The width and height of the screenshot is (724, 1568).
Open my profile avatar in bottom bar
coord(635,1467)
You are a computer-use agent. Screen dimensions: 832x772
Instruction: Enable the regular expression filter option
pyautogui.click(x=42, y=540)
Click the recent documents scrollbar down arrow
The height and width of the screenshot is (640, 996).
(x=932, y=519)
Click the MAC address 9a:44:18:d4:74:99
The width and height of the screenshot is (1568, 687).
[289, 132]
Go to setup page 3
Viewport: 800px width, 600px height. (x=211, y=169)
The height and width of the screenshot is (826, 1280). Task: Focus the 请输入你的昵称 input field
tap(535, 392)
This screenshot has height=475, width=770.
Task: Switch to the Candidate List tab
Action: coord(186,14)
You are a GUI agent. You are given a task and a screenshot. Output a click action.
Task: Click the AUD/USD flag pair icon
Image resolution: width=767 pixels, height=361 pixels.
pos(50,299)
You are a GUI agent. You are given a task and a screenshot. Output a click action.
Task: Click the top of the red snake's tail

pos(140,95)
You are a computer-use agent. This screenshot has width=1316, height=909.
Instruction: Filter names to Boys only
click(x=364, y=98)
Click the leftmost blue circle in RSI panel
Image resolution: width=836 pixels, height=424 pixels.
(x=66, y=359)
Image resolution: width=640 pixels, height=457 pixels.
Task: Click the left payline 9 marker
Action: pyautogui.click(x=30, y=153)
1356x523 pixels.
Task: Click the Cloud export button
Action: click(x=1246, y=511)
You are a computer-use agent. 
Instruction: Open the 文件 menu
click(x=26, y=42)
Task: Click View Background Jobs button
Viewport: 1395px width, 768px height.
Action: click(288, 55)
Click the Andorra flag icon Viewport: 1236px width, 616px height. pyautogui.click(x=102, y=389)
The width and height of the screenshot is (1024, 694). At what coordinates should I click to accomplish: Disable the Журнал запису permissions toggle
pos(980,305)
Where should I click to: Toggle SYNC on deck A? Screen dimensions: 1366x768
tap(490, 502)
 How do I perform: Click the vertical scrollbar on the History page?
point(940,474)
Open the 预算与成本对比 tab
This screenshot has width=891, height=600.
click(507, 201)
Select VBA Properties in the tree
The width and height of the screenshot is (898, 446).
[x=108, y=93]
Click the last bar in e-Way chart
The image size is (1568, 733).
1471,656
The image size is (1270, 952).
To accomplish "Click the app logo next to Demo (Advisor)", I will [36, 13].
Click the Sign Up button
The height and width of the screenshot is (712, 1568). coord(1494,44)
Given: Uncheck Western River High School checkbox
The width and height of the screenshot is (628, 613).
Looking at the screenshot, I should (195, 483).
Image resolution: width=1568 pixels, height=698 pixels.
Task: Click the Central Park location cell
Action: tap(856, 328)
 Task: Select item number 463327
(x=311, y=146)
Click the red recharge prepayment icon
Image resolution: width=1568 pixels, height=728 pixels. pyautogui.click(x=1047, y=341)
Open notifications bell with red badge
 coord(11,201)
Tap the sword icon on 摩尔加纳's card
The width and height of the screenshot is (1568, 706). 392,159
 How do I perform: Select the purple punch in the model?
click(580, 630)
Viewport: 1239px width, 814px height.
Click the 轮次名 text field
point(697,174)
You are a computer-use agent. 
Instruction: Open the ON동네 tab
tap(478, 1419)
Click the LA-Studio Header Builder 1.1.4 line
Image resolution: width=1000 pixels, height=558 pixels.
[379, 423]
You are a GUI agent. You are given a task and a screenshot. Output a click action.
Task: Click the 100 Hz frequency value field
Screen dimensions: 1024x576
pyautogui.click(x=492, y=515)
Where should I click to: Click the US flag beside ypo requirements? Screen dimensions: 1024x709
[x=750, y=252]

◇ ◇ ◇

• [Action item]:
Output the records above in full, with nothing altered.

• [Output below]:
The width and height of the screenshot is (724, 1568).
Open my profile avatar in bottom bar
coord(635,1467)
You are a computer-use agent. Screen dimensions: 832x772
Instruction: Enable the regular expression filter option
pyautogui.click(x=42, y=540)
Click the recent documents scrollbar down arrow
The height and width of the screenshot is (640, 996).
(x=932, y=519)
Click the MAC address 9a:44:18:d4:74:99
The width and height of the screenshot is (1568, 687).
[289, 132]
Go to setup page 3
Viewport: 800px width, 600px height. (x=211, y=169)
The height and width of the screenshot is (826, 1280). Task: Focus the 请输入你的昵称 input field
tap(535, 392)
This screenshot has height=475, width=770.
Task: Switch to the Candidate List tab
Action: coord(186,14)
You are a GUI agent. You are given a task and a screenshot. Output a click action.
Task: Click the AUD/USD flag pair icon
Image resolution: width=767 pixels, height=361 pixels.
pos(50,299)
You are a GUI agent. You are given a task and a screenshot. Output a click action.
Task: Click the top of the red snake's tail

pos(140,95)
You are a computer-use agent. This screenshot has width=1316, height=909.
Instruction: Filter names to Boys only
click(x=364, y=98)
Click the leftmost blue circle in RSI panel
Image resolution: width=836 pixels, height=424 pixels.
(x=66, y=359)
Image resolution: width=640 pixels, height=457 pixels.
Task: Click the left payline 9 marker
Action: pyautogui.click(x=30, y=153)
1356x523 pixels.
Task: Click the Cloud export button
Action: click(x=1246, y=511)
You are a computer-use agent. 
Instruction: Open the 文件 menu
click(x=26, y=42)
Task: Click View Background Jobs button
Viewport: 1395px width, 768px height.
Action: click(288, 55)
Click the Andorra flag icon Viewport: 1236px width, 616px height. pyautogui.click(x=102, y=389)
The width and height of the screenshot is (1024, 694). At what coordinates should I click to accomplish: Disable the Журнал запису permissions toggle
pos(980,305)
Where should I click to: Toggle SYNC on deck A? Screen dimensions: 1366x768
tap(490, 502)
 How do I perform: Click the vertical scrollbar on the History page?
point(940,474)
Open the 预算与成本对比 tab
This screenshot has width=891, height=600.
click(507, 201)
Select VBA Properties in the tree
The width and height of the screenshot is (898, 446).
[x=108, y=93]
Click the last bar in e-Way chart
The image size is (1568, 733).
1471,656
The image size is (1270, 952).
To accomplish "Click the app logo next to Demo (Advisor)", I will [36, 13].
Click the Sign Up button
The height and width of the screenshot is (712, 1568). coord(1494,44)
Given: Uncheck Western River High School checkbox
The width and height of the screenshot is (628, 613).
Looking at the screenshot, I should (195, 483).
Image resolution: width=1568 pixels, height=698 pixels.
Task: Click the Central Park location cell
Action: tap(856, 328)
 Task: Select item number 463327
(x=311, y=146)
Click the red recharge prepayment icon
Image resolution: width=1568 pixels, height=728 pixels. pyautogui.click(x=1047, y=341)
Open notifications bell with red badge
 coord(11,201)
Tap the sword icon on 摩尔加纳's card
The width and height of the screenshot is (1568, 706). 392,159
 How do I perform: Select the purple punch in the model?
click(580, 630)
Viewport: 1239px width, 814px height.
Click the 轮次名 text field
point(697,174)
You are a computer-use agent. 
Instruction: Open the ON동네 tab
tap(478, 1419)
Click the LA-Studio Header Builder 1.1.4 line
Image resolution: width=1000 pixels, height=558 pixels.
[379, 423]
You are a GUI agent. You are given a task and a screenshot. Output a click action.
Task: Click the 100 Hz frequency value field
Screen dimensions: 1024x576
pyautogui.click(x=492, y=515)
Where should I click to: Click the US flag beside ypo requirements? Screen dimensions: 1024x709
[x=750, y=252]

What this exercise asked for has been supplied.